━━ WORKING DATA ━━
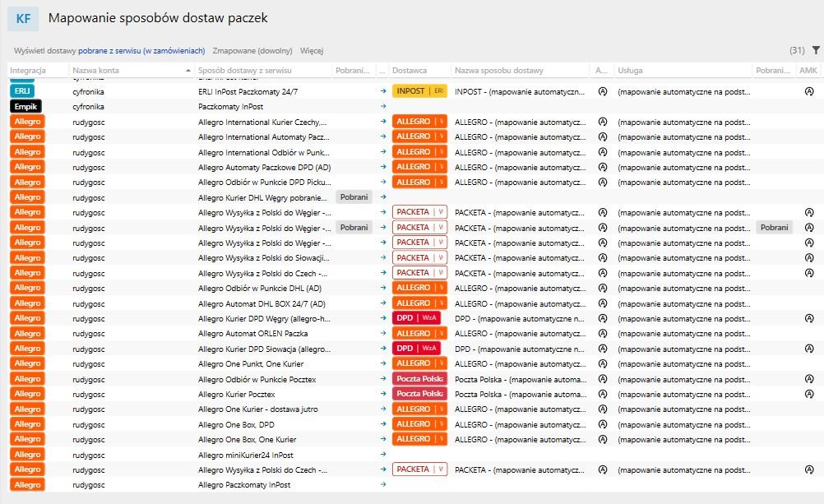Open Zmapowane (dowolny) filter dropdown

252,50
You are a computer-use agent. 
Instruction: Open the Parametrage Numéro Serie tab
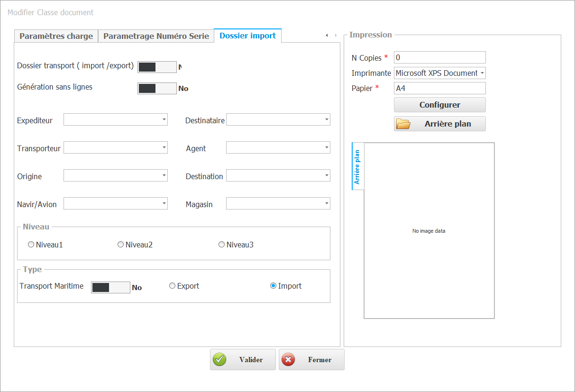click(x=156, y=36)
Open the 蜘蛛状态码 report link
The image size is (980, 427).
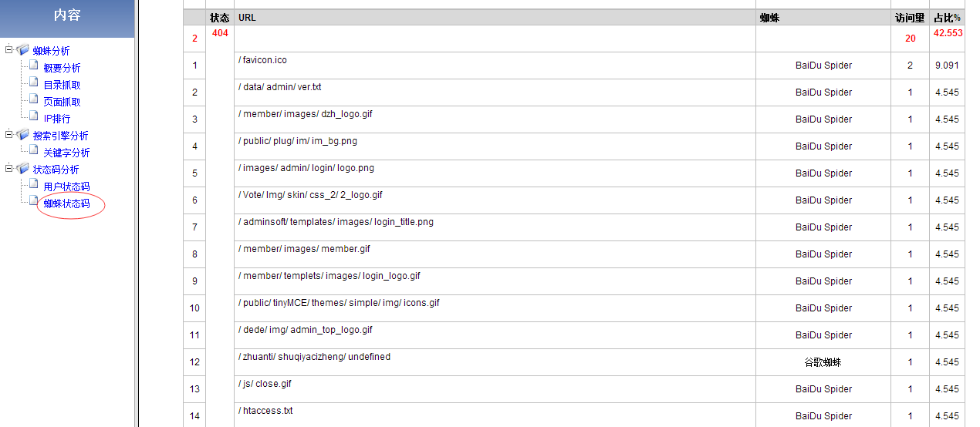click(x=67, y=204)
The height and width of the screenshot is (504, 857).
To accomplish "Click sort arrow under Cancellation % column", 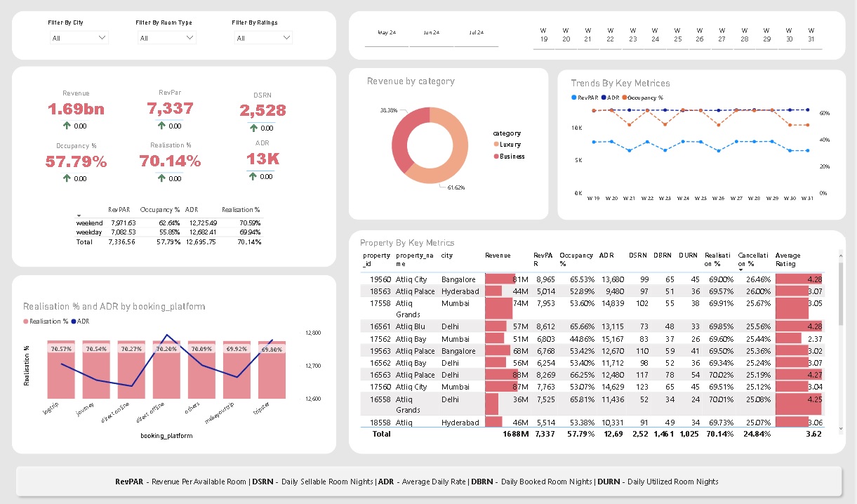I will (x=740, y=270).
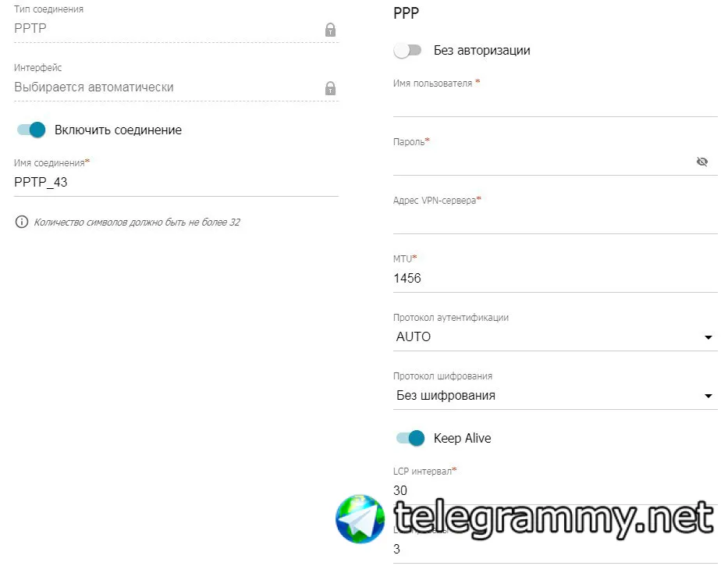Screen dimensions: 728x566
Task: Click the Без шифрования encryption value
Action: [446, 396]
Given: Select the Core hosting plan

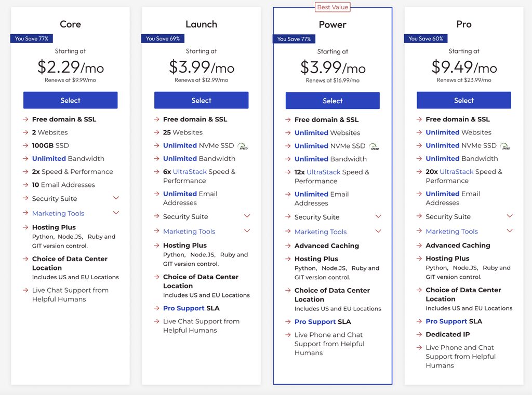Looking at the screenshot, I should pyautogui.click(x=70, y=100).
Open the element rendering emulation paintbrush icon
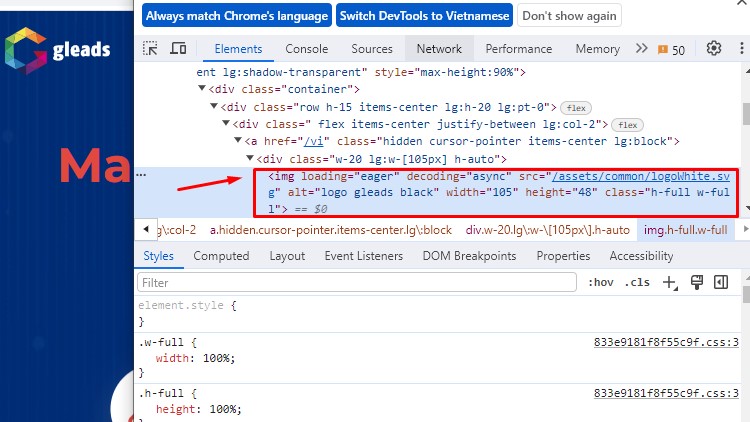750x422 pixels. (x=697, y=283)
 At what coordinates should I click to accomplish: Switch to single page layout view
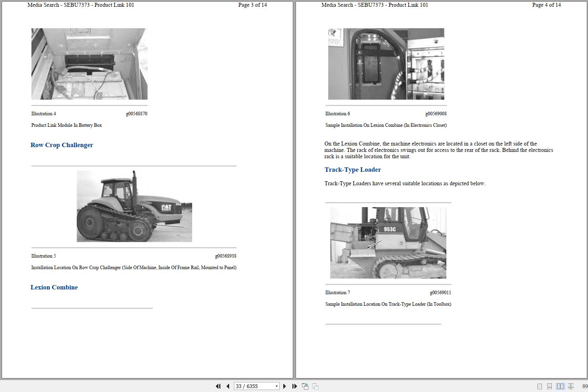pos(540,386)
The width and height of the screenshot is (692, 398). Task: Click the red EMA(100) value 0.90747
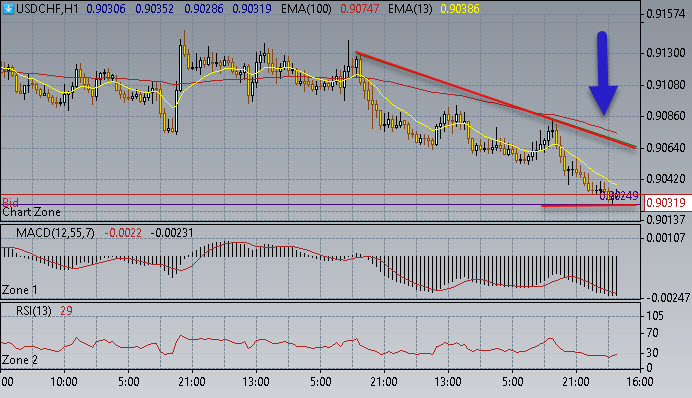click(360, 9)
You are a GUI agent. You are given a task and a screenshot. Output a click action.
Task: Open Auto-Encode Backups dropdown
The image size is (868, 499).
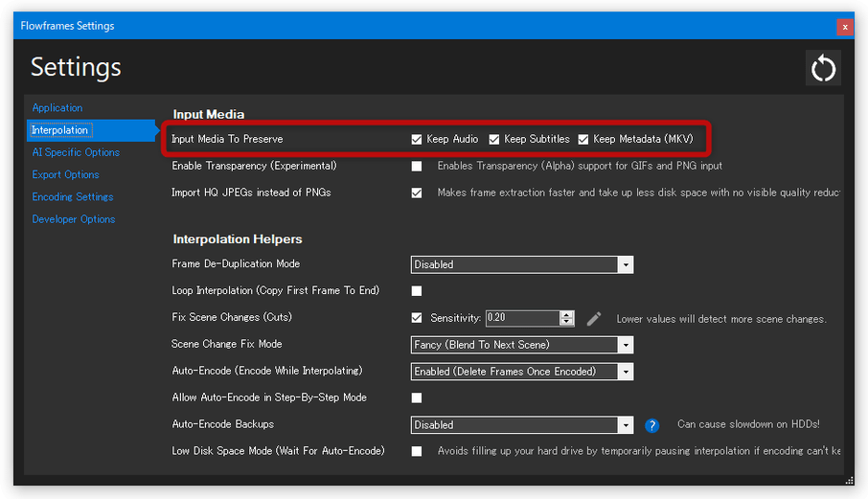tap(522, 425)
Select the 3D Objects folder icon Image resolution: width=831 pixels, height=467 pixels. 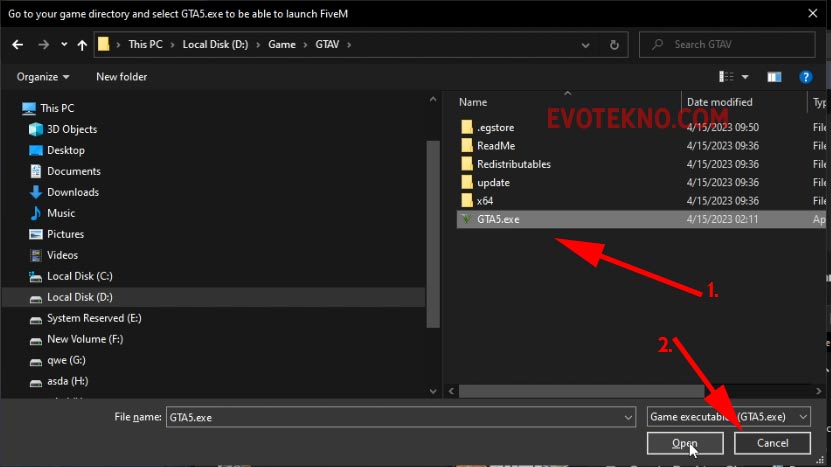pyautogui.click(x=36, y=129)
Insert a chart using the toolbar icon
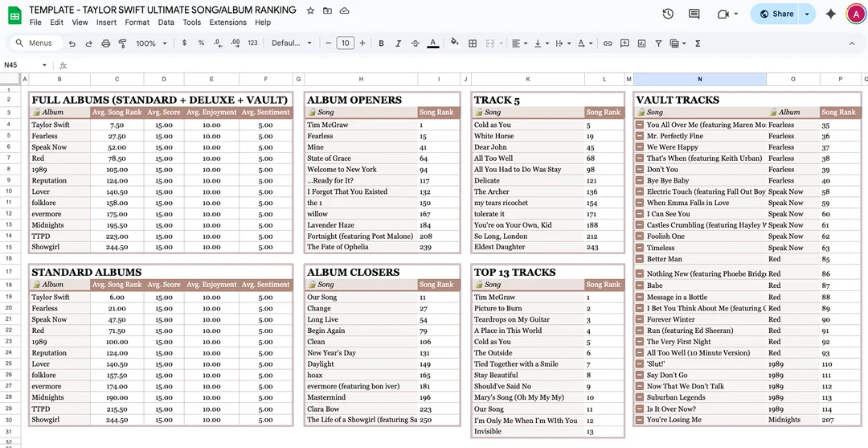This screenshot has height=448, width=868. coord(641,43)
━━━
What are the lines in the records above, word for word, from the one containing "The image size is (980, 427)." through the one containing "The height and", both ends included and pictures left out?

The image size is (980, 427).
click(x=67, y=204)
The height and width of the screenshot is (504, 857).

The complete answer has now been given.